__What this task involves__
Reproduce the stretch of records from the line that contains "Given: Go to the 皇家社会 team page" through the line that contains "coord(781,82)", keeping every line the same.

__Items__
==================================================
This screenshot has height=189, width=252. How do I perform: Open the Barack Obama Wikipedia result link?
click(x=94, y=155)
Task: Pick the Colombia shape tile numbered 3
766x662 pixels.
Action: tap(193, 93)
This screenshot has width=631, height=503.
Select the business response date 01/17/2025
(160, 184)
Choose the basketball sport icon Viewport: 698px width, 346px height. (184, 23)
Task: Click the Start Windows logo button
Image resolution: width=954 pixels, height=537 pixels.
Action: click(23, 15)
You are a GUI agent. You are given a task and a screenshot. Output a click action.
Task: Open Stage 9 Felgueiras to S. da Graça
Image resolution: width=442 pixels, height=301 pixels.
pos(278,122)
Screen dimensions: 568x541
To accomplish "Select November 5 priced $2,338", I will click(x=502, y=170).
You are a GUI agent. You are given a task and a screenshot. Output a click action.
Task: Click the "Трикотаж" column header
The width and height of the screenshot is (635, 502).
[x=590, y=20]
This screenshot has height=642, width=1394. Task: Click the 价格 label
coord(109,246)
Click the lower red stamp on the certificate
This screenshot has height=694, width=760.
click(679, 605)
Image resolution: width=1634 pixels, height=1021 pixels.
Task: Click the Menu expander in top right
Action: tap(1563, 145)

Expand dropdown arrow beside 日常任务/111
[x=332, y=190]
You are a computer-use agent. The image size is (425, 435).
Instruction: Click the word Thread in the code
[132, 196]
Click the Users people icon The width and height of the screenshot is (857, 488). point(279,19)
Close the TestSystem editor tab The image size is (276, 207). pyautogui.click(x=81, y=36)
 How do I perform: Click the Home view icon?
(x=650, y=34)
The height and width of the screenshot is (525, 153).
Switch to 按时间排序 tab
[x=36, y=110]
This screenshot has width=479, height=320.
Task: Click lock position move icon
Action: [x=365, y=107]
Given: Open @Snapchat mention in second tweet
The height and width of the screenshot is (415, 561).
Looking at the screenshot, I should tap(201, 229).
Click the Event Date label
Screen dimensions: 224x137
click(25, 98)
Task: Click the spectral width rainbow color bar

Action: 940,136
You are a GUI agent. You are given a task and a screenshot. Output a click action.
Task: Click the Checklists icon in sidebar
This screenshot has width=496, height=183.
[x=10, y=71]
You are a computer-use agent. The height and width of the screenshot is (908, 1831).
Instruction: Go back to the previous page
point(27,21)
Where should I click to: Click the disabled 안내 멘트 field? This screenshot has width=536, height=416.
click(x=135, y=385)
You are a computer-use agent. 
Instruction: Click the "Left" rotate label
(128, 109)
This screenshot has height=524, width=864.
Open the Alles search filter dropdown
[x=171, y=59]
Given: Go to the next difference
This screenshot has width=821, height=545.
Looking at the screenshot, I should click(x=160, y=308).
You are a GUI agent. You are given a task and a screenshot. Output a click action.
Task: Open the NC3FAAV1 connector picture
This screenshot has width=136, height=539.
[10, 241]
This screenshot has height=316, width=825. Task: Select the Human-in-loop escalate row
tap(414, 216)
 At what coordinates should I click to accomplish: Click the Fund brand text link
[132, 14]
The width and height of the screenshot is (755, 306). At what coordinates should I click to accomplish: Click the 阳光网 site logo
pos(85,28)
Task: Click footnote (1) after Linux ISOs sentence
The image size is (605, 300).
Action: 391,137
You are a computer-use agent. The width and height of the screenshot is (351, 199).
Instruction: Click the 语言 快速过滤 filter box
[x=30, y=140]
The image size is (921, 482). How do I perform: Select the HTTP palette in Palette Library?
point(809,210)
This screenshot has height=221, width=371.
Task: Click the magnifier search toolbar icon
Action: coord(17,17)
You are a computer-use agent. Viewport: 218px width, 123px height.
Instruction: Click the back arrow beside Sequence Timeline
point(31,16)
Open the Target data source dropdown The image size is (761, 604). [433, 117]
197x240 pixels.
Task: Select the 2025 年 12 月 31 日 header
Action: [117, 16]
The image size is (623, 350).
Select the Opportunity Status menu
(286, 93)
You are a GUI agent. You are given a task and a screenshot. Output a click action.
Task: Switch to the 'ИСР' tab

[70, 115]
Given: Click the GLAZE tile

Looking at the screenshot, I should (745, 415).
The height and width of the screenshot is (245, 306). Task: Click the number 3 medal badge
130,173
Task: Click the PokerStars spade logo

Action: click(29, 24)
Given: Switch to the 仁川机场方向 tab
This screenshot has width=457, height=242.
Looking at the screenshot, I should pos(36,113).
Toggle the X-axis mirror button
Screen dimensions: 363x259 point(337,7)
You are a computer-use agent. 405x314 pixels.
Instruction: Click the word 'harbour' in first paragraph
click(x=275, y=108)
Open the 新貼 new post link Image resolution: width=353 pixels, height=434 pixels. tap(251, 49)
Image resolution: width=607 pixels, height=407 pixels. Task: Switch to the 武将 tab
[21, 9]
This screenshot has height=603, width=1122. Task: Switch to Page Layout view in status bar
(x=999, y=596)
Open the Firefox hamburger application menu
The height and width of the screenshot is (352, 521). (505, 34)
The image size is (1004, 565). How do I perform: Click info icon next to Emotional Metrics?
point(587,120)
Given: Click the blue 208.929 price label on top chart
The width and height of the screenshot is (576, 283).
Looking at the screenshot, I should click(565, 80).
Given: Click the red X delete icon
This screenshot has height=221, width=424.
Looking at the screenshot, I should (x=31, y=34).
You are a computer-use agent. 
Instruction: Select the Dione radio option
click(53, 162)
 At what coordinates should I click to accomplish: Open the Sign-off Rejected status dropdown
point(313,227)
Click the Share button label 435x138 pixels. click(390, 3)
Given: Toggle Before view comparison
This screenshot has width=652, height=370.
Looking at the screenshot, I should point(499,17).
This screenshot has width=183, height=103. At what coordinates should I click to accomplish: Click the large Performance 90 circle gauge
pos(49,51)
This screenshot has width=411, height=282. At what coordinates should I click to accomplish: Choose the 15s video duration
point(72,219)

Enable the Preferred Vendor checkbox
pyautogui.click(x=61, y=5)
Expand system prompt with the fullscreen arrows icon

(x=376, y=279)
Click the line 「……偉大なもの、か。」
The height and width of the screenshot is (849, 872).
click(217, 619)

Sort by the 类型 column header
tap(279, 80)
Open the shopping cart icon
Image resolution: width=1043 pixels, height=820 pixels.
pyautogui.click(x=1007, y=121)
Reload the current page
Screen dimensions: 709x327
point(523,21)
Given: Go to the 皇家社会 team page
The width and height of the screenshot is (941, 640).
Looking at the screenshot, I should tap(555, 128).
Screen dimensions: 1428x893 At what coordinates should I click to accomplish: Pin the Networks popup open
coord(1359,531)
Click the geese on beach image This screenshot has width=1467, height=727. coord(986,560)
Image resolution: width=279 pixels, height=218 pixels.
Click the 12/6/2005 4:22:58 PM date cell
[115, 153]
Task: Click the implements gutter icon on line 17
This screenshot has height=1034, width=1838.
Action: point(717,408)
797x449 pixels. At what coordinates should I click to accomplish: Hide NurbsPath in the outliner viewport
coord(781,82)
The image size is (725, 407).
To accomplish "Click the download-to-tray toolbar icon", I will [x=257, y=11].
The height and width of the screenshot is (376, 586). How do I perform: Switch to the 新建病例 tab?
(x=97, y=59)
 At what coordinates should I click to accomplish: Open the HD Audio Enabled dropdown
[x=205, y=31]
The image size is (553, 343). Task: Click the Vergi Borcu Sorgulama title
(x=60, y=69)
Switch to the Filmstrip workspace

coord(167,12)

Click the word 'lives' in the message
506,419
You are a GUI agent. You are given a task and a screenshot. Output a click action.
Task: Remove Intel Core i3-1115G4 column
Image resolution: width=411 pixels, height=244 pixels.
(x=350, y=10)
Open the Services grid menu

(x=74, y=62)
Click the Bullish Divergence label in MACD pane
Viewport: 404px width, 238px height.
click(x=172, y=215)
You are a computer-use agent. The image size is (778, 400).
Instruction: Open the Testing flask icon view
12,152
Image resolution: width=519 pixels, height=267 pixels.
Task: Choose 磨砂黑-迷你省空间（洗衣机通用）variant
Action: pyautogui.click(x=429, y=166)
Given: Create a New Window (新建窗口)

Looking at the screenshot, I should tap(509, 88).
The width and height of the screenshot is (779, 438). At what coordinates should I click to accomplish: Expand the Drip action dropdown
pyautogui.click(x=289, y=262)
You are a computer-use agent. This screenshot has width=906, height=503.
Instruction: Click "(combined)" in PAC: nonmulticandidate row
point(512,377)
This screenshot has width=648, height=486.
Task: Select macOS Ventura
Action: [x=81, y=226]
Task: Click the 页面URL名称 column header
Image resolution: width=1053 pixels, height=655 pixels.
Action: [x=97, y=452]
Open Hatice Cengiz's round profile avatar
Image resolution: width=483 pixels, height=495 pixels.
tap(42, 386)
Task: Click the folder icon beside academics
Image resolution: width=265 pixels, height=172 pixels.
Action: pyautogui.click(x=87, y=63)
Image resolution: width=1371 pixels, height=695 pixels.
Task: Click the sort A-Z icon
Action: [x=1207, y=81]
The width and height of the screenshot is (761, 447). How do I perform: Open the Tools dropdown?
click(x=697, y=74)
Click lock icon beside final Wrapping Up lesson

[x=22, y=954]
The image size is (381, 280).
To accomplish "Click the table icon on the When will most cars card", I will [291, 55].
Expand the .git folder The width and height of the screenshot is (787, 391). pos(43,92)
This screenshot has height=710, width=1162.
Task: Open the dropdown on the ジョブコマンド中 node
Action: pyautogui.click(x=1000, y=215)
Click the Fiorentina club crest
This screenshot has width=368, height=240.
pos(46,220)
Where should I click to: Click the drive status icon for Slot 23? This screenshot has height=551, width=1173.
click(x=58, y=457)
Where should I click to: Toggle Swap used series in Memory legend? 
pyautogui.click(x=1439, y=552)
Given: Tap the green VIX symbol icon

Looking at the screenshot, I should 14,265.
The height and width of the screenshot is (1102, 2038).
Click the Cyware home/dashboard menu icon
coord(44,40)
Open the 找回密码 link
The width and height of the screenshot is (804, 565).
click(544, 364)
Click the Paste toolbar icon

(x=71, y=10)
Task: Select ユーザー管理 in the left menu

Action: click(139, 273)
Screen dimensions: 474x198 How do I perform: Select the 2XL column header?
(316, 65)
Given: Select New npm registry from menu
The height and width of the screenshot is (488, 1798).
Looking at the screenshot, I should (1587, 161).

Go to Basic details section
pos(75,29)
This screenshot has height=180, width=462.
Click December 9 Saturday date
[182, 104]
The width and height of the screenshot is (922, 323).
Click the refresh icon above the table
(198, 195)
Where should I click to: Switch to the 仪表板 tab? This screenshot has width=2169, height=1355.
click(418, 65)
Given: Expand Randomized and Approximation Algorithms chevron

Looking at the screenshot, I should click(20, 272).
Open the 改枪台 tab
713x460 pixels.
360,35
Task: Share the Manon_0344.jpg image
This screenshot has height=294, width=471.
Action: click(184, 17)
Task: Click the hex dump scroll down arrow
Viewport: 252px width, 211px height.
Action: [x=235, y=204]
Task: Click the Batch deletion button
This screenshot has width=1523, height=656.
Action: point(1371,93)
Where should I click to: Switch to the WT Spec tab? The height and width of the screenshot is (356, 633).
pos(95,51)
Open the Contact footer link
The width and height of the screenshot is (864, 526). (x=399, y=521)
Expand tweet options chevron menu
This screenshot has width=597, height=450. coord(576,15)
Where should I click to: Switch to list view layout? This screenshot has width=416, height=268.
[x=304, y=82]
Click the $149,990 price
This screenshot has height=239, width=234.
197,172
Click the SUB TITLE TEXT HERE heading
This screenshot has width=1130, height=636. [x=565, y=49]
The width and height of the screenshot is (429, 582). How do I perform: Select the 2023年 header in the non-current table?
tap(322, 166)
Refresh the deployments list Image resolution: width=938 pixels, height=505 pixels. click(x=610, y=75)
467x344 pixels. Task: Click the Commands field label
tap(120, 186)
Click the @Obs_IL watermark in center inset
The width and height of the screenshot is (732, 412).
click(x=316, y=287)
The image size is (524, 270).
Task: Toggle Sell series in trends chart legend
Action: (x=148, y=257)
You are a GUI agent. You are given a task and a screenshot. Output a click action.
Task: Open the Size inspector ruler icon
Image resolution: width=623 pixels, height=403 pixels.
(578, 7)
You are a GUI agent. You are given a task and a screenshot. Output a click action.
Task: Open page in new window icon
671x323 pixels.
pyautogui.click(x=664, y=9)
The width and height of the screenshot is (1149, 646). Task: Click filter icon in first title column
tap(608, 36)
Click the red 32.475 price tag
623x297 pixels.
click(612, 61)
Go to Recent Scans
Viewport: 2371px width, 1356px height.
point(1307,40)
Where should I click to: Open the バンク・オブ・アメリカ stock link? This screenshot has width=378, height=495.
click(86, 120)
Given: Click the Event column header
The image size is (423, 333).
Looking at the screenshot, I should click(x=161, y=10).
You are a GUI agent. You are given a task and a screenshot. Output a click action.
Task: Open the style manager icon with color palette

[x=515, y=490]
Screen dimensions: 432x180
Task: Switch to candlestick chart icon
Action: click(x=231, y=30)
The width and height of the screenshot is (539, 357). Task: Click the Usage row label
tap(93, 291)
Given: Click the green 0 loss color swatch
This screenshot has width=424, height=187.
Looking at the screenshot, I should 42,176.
==================================================
__Final answer__
Given: Go to the 皇家社会 team page
The width and height of the screenshot is (941, 640).
Looking at the screenshot, I should tap(555, 128).
Screen dimensions: 1428x893 At what coordinates should I click to accomplish: Pin the Networks popup open
coord(1359,531)
Click the geese on beach image This screenshot has width=1467, height=727. coord(986,560)
Image resolution: width=279 pixels, height=218 pixels.
Click the 12/6/2005 4:22:58 PM date cell
[115, 153]
Task: Click the implements gutter icon on line 17
This screenshot has height=1034, width=1838.
Action: point(717,408)
797x449 pixels. At what coordinates should I click to accomplish: Hide NurbsPath in the outliner viewport
coord(781,82)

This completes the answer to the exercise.